International CYAnobacteria & TOXin database​

 Background

Current data resources for cyanobacterial research include a collection of at least 19 databases incorporating strain collections, genomics, proteomics, transcriptomics, regulatory information, descriptions of secondary metabolites, taxonomy and literature. However, these databases include only a few cyanobacterial species isolated from Canada and Quebec, as we noticed after a data mining using the term “cyanobacteria” in NCBI (i.e., https://www.ncbi.nlm.nih.gov/genome/?term=cyanobacteria) and other microbial genome databases.

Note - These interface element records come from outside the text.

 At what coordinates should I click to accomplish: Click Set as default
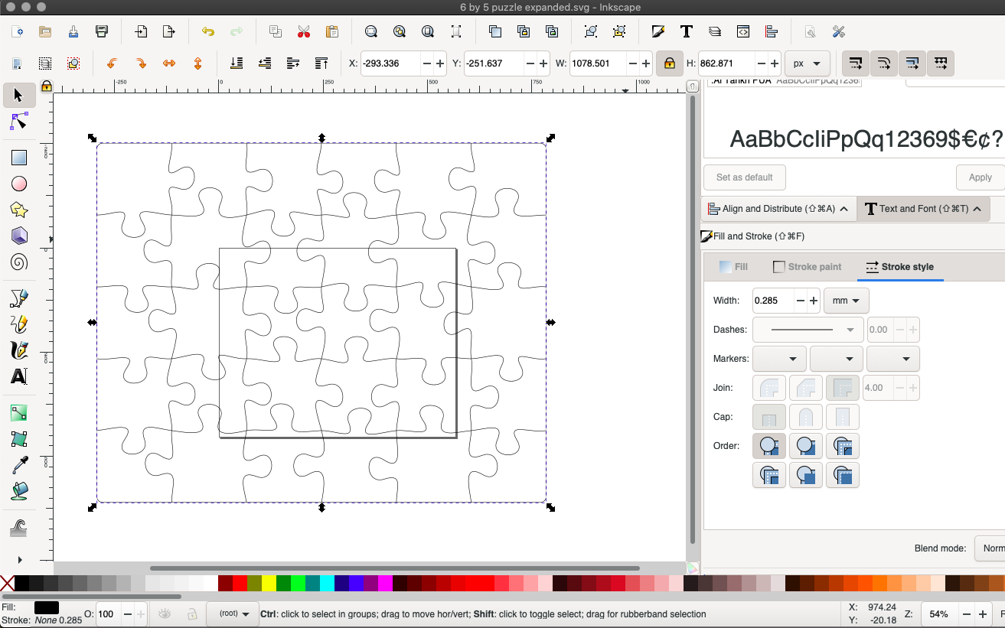(744, 177)
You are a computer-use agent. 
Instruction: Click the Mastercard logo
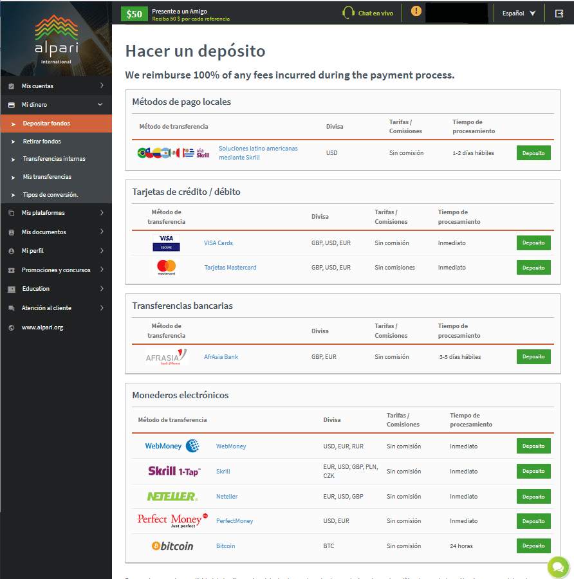[x=166, y=268]
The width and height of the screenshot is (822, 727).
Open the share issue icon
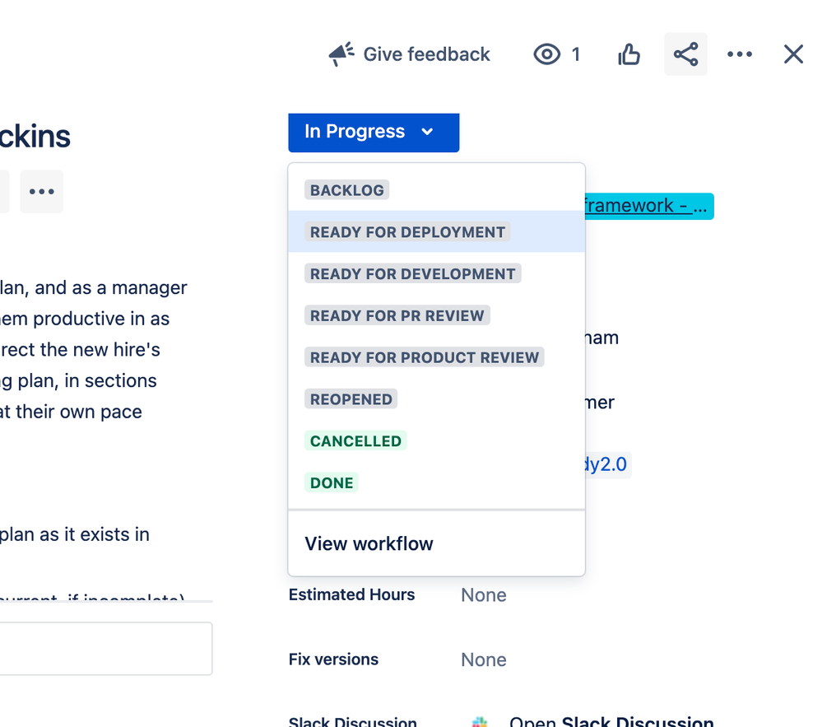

The poor representation of Canadian freshwater cyanobacteria isolates in these reference databases is limiting for stakeholders, who need accurate identification of cyanobacterial species, especially during bloom events.

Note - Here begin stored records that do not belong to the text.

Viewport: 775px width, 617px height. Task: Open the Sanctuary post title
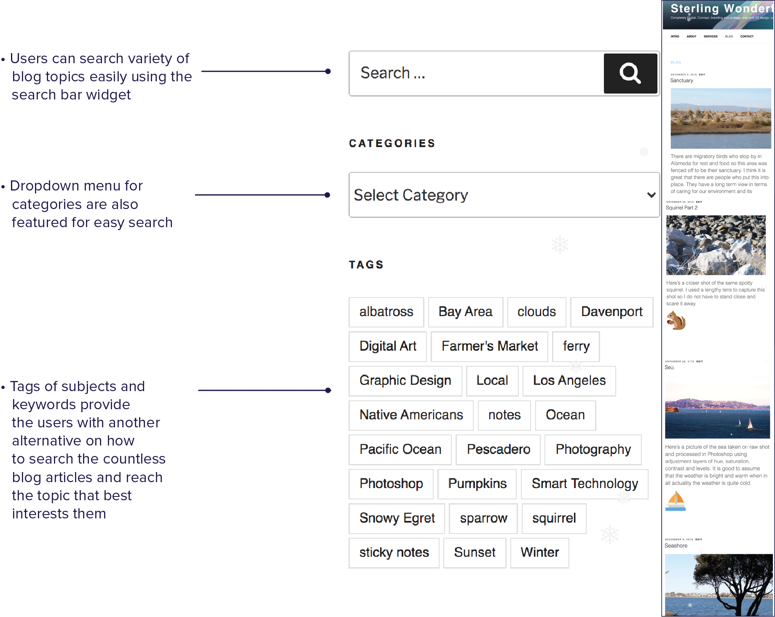681,80
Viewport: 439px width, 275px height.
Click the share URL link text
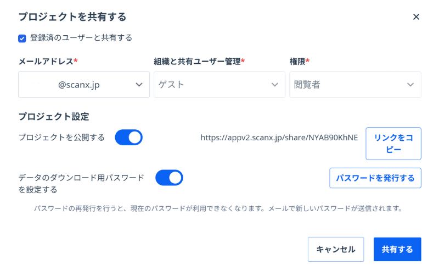pos(279,138)
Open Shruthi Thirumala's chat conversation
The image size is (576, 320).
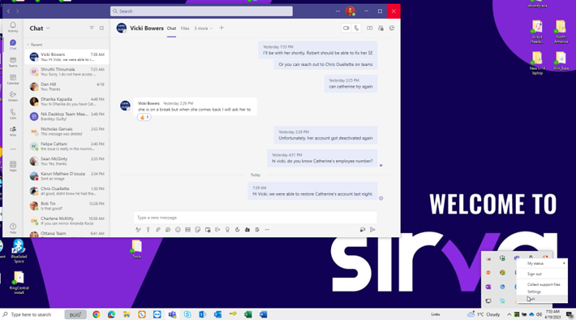pyautogui.click(x=67, y=71)
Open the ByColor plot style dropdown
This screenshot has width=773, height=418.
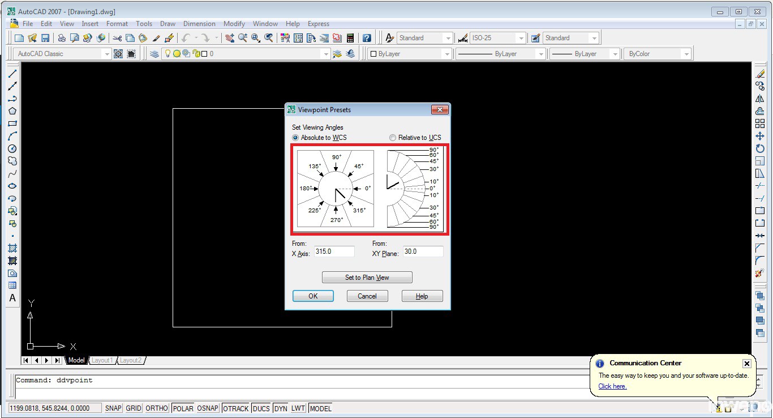click(x=686, y=54)
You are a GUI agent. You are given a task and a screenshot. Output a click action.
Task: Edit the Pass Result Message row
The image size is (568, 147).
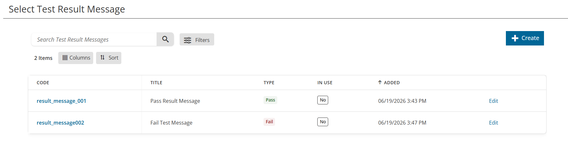493,101
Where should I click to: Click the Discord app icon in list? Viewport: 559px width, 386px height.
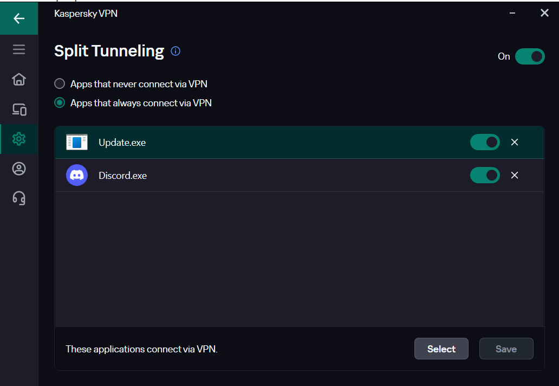pyautogui.click(x=77, y=175)
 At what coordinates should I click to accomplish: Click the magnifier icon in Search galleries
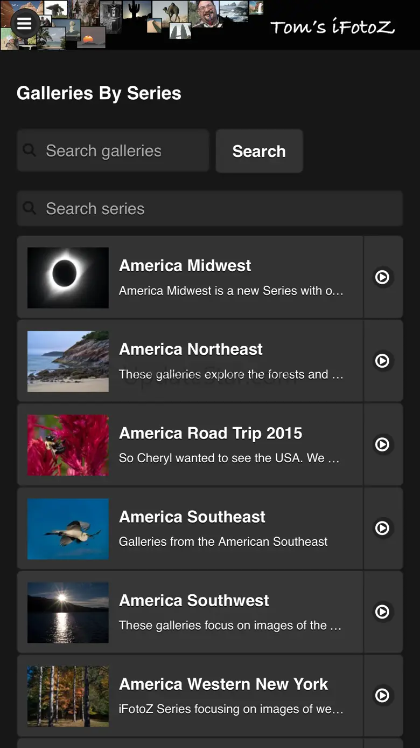30,150
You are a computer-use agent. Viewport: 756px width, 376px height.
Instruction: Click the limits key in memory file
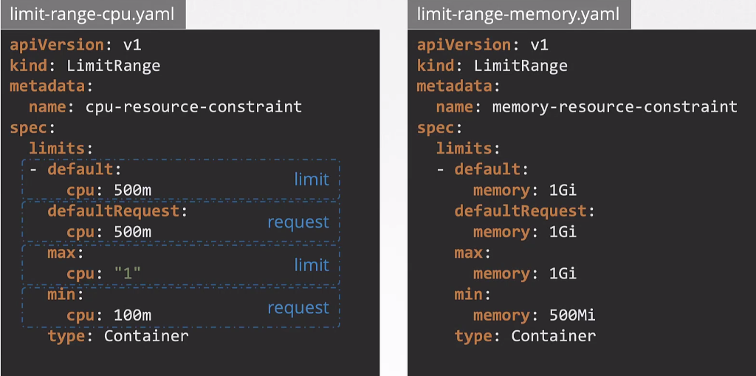(x=463, y=148)
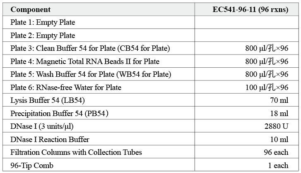Click the Plate 3 Clean Buffer 54 cell
This screenshot has width=301, height=173.
click(x=90, y=48)
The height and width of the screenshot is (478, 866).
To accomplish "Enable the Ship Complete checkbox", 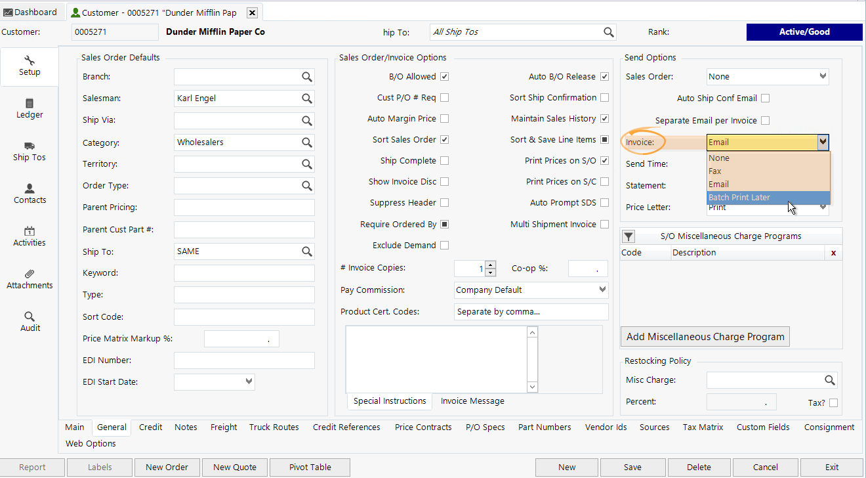I will (445, 160).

Indeed, of all the 398,132 prokaryotic genomes currently on the NCBI genome database (as of July 26, 2023), only 3,552 (less than 1%) are from cyanobacteria. From this number, only 23 are from Quebec (all from non-axenic cultures).

Consequently, for a rapid analysis in real time and on-site, there is a critical need of a representative database of cyanobacteria isolated from Quebec and from Canada, especially from freshwater ecosystems.

The ICYATOX initiative

The ICYATOX database uses MySQL5 and a Web-based ZenD Framework to describe cyanobacterial strains while providing genomic information linked to their phenotypic characterization and environmental data of the source lake. ICYATOX will hold information such as the isolate ID, researcher responsible for the isolation, date, sample geographical origin and environmental variables describing it, phenotypic data, DNA extraction, sequencing information, and genome assembly.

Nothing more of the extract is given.